We included randomised controlled trials (RCTs) and quasi-randomised controlled trials (qRCTs). Trials using a cluster-randomised design were eligible for inclusion, but we found no such reports. We included trials published as abstract only, provided sufficient information was available to allow assessment of trial eligibility and risk of bias. We excluded cross-over trials.
Two review authors independently assessed trials for eligibility and undertook data extraction and 'Risk of bias' assessments. We extracted data from published reports, or sourced data directly from trialists. We checked the data for accuracy and resolved discrepancies by discussion or correspondence with trialists, or both. We conducted an assessment of the quality of the evidence using the GRADE approach.

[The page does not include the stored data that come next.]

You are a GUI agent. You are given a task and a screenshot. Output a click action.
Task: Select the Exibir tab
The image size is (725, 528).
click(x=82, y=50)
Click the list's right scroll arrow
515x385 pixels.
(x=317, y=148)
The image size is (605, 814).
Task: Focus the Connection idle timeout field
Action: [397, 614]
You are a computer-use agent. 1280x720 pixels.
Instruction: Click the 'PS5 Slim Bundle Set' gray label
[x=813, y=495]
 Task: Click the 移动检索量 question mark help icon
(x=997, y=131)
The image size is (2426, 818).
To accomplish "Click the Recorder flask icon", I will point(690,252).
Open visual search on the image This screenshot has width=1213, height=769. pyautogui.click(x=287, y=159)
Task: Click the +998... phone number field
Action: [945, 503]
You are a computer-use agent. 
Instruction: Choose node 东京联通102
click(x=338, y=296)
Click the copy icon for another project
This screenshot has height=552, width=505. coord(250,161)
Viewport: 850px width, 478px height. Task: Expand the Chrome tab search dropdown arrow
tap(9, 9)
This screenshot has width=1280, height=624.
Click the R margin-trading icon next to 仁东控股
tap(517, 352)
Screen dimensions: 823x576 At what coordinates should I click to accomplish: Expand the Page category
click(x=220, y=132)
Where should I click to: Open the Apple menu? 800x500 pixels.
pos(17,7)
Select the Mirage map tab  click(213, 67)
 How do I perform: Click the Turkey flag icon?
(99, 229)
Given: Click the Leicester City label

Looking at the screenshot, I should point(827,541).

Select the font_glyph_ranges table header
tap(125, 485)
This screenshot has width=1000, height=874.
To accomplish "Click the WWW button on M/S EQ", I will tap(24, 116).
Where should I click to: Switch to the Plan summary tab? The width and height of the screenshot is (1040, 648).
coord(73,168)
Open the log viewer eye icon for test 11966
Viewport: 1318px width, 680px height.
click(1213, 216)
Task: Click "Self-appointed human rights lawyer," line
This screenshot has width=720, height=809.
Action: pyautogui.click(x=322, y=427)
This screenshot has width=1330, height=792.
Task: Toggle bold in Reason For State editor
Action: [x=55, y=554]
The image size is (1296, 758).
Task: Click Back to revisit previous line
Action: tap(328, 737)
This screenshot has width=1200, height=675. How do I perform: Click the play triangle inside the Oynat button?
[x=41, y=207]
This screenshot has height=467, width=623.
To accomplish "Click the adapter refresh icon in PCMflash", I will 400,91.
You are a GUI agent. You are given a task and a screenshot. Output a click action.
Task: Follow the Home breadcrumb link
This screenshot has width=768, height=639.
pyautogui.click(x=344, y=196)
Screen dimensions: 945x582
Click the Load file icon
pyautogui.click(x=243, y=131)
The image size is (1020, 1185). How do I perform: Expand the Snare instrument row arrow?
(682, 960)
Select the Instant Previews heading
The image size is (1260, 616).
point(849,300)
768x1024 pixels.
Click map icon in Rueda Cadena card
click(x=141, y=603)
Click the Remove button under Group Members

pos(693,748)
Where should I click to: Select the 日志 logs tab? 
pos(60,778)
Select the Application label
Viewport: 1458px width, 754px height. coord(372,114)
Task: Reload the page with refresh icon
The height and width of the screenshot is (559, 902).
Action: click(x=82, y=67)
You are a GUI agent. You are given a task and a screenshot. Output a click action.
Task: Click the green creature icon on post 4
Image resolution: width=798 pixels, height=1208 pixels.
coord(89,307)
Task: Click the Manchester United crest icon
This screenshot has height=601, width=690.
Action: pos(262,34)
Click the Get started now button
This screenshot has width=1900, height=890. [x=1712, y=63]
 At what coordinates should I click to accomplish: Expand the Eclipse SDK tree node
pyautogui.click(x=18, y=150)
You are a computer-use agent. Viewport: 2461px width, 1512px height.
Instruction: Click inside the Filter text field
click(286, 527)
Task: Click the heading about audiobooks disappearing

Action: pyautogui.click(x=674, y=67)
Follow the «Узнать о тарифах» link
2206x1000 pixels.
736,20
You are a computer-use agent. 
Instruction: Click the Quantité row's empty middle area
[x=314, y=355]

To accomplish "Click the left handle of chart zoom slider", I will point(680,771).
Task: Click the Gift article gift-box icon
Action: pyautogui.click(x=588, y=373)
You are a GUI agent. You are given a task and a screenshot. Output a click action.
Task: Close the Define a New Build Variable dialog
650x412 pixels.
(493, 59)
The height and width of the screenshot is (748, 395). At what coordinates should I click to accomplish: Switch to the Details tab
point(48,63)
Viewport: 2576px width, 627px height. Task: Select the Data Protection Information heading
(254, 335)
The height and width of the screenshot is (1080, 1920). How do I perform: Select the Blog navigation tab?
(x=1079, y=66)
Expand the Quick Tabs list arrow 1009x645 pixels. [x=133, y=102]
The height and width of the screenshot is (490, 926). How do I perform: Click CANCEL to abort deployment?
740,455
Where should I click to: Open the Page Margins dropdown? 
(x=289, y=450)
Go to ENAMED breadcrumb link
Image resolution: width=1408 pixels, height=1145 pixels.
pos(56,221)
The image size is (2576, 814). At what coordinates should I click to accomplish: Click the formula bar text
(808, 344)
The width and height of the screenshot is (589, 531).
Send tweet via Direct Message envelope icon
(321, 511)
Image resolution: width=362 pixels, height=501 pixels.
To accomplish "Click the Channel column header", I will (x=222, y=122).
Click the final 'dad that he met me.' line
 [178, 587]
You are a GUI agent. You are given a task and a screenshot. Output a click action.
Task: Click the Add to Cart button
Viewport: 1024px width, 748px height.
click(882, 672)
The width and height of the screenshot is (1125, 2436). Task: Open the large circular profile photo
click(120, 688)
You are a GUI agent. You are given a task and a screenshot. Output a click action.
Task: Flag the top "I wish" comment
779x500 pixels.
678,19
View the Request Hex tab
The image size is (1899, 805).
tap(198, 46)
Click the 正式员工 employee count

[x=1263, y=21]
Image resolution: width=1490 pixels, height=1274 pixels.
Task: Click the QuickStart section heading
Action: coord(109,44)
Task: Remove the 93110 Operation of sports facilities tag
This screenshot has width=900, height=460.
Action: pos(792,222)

We included nine RCTs and one qRCT, and judged them to be at low to moderate risk of bias. Trials were carried out between the years 1964 and 2015 and took place predominantly in high-income countries in Europe. All trials assessed medical interventions; no trials assessed psychosocial interventions or incorporated psychosocial aspects of care. Trials evaluated the use of antiplatelet agents (low-dose aspirin (LDA) or low-molecular-weight heparin (LMWH), or both), third-party leukocyte immunisation, intravenous immunoglobulin, and progestogen. Trial participants were women who were either pregnant or attempting to conceive following a pregnancy loss, fetal death, or adverse outcome in a previous pregnancy.
We extracted data for 222 women who had experienced a previous stillbirth of 20 weeks' gestation or more from the broader trial data sets, and included them in this review. Our GRADE assessments of the quality of evidence ranged from very low to low, due largely to serious imprecision in effect estimates as a result of small sample sizes, low numbers of events, and wide confidence intervals (CIs) crossing the line of no effect. Most of the analyses in this review were not sufficiently powered to detect differences in the outcomes assessed. The results presented are therefore largely uncertain.
LMWH versus no treatment/standard care (three RCTs, 123 women, depending on the outcome)
It was uncertain whether LMWH reduced the risk of stillbirth (risk ratio (RR) 2.58, 95% CI 0.40 to 16.62; 3 trials; 122 participants; low-quality evidence), adverse perinatal outcome (RR 0.81, 95% CI 0.20 to 3.32; 2 trials; 77 participants; low-quality evidence), adverse maternal psychological effects (RR 1.00, 95% CI 0.07 to 14.90; 1 trial; 40 participants; very low-quality evidence), perinatal mortality (RR 2.58, 95% CI 0.40 to 16.62; 3 trials; 122 participants; low-quality evidence), or any preterm birth (< 37 weeks) (RR 1.01, 0.58 to 1.74; 3 trials; 114 participants; low-quality evidence). No neonatal deaths were reported in the trials assessed and no data were available for maternal-infant attachment. There was no clear evidence of a difference between the groups among the remaining secondary outcomes.
LDA versus placebo (one RCT, 24 women)
It was uncertain whether LDA reduced the risk of stillbirth (RR 0.85, 95% CI 0.06 to 12.01), neonatal death (RR 0.29, 95% CI 0.01 to 6.38), adverse perinatal outcome (RR 0.28, 95% CI 0.03 to 2.34), perinatal mortality, or any preterm birth (< 37 weeks) (both of the latter RR 0.42, 95% CI 0.04 to 4.06; all very low-quality evidence). No data were available for adverse maternal psychological effects or maternal-infant attachment. LDA appeared to be associated with an increase in birthweight (mean difference (MD) 790.00 g, 95% CI 295.03 to 1284.97 g) when compared to placebo, but this result was very unstable due to the extremely small sample size. Whether LDA has any effect on the remaining secondary outcomes was also uncertain.
LDA appeared to be associated with an increase in birthweight when compared to LDA + LMWH (MD −650.00 g, 95% CI −1210.33 to −89.67 g; 1 trial; 29 infants), as did third-party leukocyte immunisation when compared to placebo (MD 1195.00 g, 95% CI 273.35 to 2116.65 g; 1 trial, 4 infants), but these results were again very unstable due to extremely small sample sizes. The effects of the interventions on the remaining outcomes were also uncertain.